Speaking to assembled delegates Mr Milliband said the party needed to be ‘reconnected to the hopes and aspirations of the people of Britain’ and had to prove that the policy review was a genuinely open minded exercise not one run by ‘a bunch of experts gathered in a room in London’ and determined to prove their own opinions correct.
He also admitted that in government Labour had ‘got some things wrong’; try almost everything wrong from 2005 onwards Ed, and that the party had been guilty of ‘losing its way.’ Most tellingly of all he admitted that they had too often seen problems in communities and thought the answer was ‘a programme or a policy,’ sometimes the policy was right; often it wasn’t and Labour was equally often too insular to notice until it was too late.
There were more admissions from shadow Welsh Secretary Peter Hain, who will chair the policy review, the party had, he said, to be ‘a changed Labour party for the next general election’, the public had grown tired of and cynical about the New Labour project and as a result the party had ‘got a hammering’ in May and needed to learn the lessons of that experience.
All this mea culpa stuff is very nice and cathartic in its way, but it needs more than well meaning navel gazing to turn around a party that doesn’t know what its for or who it represents.

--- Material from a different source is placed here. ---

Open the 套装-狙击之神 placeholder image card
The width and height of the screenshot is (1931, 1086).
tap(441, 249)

The policy review and the party as a whole will stand or fall on whether or not it can turn talk into action.
It will also stand or fall on what sort of figure Ed Milliband cuts as an opposition leader, perhaps the most thankless job in British politics. Every day is a struggle not to trip on one banana thrown in your path by the media or the government, so far, I’m afraid Red Ed’s report card would read ‘could do better.’

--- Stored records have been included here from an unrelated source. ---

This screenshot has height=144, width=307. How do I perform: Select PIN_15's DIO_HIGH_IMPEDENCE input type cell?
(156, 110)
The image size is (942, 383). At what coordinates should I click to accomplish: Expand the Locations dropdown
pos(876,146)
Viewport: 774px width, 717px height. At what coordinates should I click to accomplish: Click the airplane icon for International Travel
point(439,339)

He appears awkward and earnest in public, making him a poor foil for Citizen Dave with his easy charm and has allowed the media to drag him into silly controversies about whether he plans to marry his long term partner or whether or not he has been recorded as the father on the birth certificate of his oldest child. When he comes into contact with ‘ordinary’ voters Milliband looks uncomfortable as evidenced by his bemused response to TESCO workers this week who told him they didn’t think the welfare system gave people an incentive to work.
There is also the small problem of having a shadow cabinet that seems to be pulling in two directions at once. For example shadow chancellor Alan Johnson wants to loosen the party’s ties with the unions, his leader knows only too well that he owes his position to the unions and that without their cash the party would be bankrupt.

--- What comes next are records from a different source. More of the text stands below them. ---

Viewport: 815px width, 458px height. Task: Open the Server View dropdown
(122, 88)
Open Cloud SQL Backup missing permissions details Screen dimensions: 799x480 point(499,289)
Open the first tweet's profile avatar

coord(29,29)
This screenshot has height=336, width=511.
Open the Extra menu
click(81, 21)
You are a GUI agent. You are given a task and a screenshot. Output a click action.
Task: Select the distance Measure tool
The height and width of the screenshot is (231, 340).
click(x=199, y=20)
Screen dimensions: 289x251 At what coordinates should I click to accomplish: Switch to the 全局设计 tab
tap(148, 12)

The good news though is that despite a shaky start Ed Milliband is starting to sound like his own man at last. He cut several large donors out of the honours list and has admitted publicly that his in ‘unashamed’ about being a socialist; thank heavens for that for far too long socialism has been a naughty word in a party that would have no reason to exist without it.
Taking socialism out of mothballs and putting it at the centre of party policy might just be the saving of the Labour Party, however much their leader talks about replacing GDP with a ‘happiness index’ as a measure of national progress the spending cuts will drag the Tories and their Lib Dem accomplices to the right; that movement needs to be counterbalanced by an opposition that leans to the left, clinging to the middle ground is no longer an option.
Labour has, though, to pick the right kind of socialism, the insular, sectarian and often silly incarnation practiced by the so called ‘loony left’ is a non starter because it frightens voters because its adherents seem to rejoice in not connecting with the public mood. Ed Milliband needs to go out and talk to party members and public alike about a form of socialism that is based on the fairness deeply engrained in the British character that doesn’t hold back personal ambition only requires it to be tempered with a responsibility towards the society we all share.
It won’t be easy, the media will pillory him as being out of touch because they, as all cynics do, instinctively fear anyone with a ‘vision’; his political opponents will try to shout him down, he must ignore all this and keep on talking about what he believes is right.
If Ed Milliband really wants to make Labour the ‘people’s party’ again and to be ‘back on people’s side, back in power making the fairer, the more equal, the more just country we believe in,’ as he claimed in his speech at Gillingham he has no other choice.